B. Vipassana Bhavana (Meditasi Pandangan Terang)Vipassana Bhavana menerapkan nama-rupa (batin-materi) atau pancakkhandha (faktor kehidupan, yaitu jasmani, pencerapan, kesadaran, perasaan dan pikiran) sebagai objeknya. Namun pada tahap permulaan, meditator bisa mengarahkan fokus kesadaran penuh pada anapanassati (keluar-masuknya nafas). Secara garis besar, perenungan terhadap batin-jasmani ini dapat dibagi menjadi 4 jenis, yaitu:
– Kaya-nupassana (perenungan terhadap tubuh)
– Vedana-nupassana (perenungan terhadap perasaan)
– Citta-nupasaana (perenungan terhadap keadaan batin atau kondisi mental)
– Dhamma-nupassana (perenungan terhadap bentuk-bentuk pikiran)
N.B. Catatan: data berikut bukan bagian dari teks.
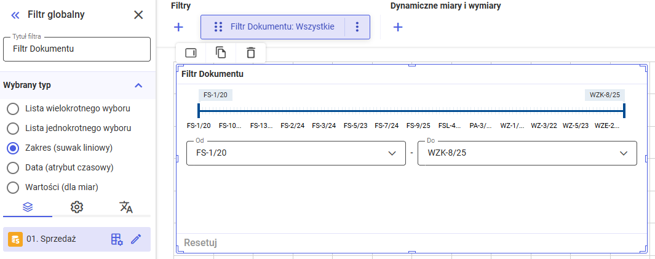Add a new filter with plus icon
Image resolution: width=655 pixels, height=259 pixels.
click(x=178, y=27)
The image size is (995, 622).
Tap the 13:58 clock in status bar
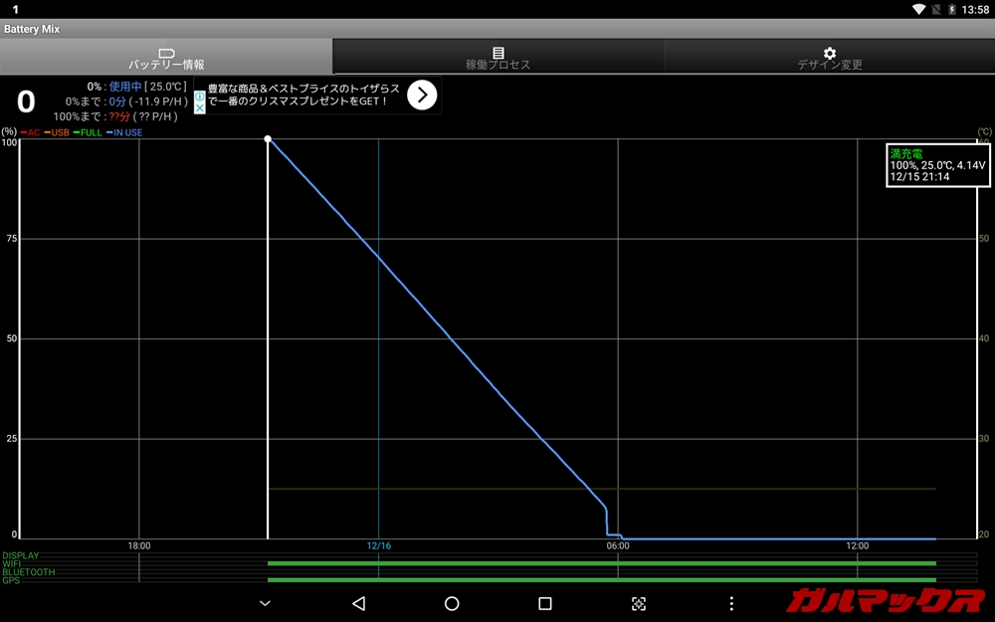(x=976, y=9)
Pancakkhandha (lima kelompok faktor kehidupan) terdiri atas :
Rupa-khandha (kelompok jasmani), vedana-khandha (kelompok perasaan), sanna-khandha (kelompok pencerapan), sankhara-khandha (kelompok bentuk pikiran), dan vinnana-khandha (kelompok kesadaran). Pancakkhandha adalah kelompok penggerak kehidupan yang berada dalam satu fenomena yang disebut sebagai makhluk.
Empat macam satipatthana (empat macam perenungan) terdiri atas :
Kaya-nupassana (perenungan terhadap badan jasmani), vedana-nupassana (perenungan terhadap perasaan), citta-nupassana (perenungan terhadap pikiran), dan dhamma-nupassana (perenungan terhadap bentuk-bentuk pikiran). Empat macam satipatthana itu adalah pancakkhandha, atau nama dan rupa itu sendiri. Kaya nupassana adalah rupa-khandha, vedana-nupassana adalah vedana-khandha, citta-nupassana adalah vinnana-khandha dan dhamma-nupassana adalah pancakkhandha.
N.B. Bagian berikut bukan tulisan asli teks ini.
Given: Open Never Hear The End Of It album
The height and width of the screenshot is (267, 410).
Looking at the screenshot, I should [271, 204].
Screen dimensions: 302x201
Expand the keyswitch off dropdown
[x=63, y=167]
Di sini kita merenungkan sensasi badan jasmani, timbul-tenggelamnya perasaan, timbul-tenggelamnya kondisi mental dan bentuk-bentuk pikiran dengan sewajarnya. Dan dalam dhamma-nupassana, meditator merenungkan bentuk-bentuk pikiran dari lima macam rintangan (nivarana), merenungkan bentuk-bentuk pikiran dari lima kelompok faktor kehidupan (pancakkhandha), merenungkan bentuk-bentuk pikiran dari enam landasan indriya dalam dan luar (dua belas ayatana), merenungkan bentuk-bentuk pikiran dari tujuh faktor Penerangan Agung (satta bojjhanga), dan merenungkan bentuk-bentuk pikiran dari Empat Kebenaran Mulia (cattari ariya saccani).
3) Konsentrasi Benar
Konsentrasi benar adalah penerapan berkesinambungan dari perhatian itu pada suatu objek tanpa terpecahnya pikiran. Konsentrasi adalah praktik mengembangkan pemusatan pikiran pada satu objek tunggal, baik fisik maupun mental. Pikiran terserap total pada objek tanpa terpecah, goyang, cemas atau pusing. Konsentrasi ini akan menyejahterakan mental dan fisik sehingga memunculkan kenyamanan, kegembiraan dan ketenangan. Kemudian konsentrasi juga akan menyiapkan pikiran untuk melihat sesuatu sebagaimana adanya dan mencapai kebijaksanaan.
Konsentrasi benar juga dapat ditujukan pada tingkat jhana dalam meditasi. Dalam konteks yang lebih komprehensif, konsentrasi benar juga bisa merujuk pada Samatha Bhavana seperti yang sudah dijelaskan di atas.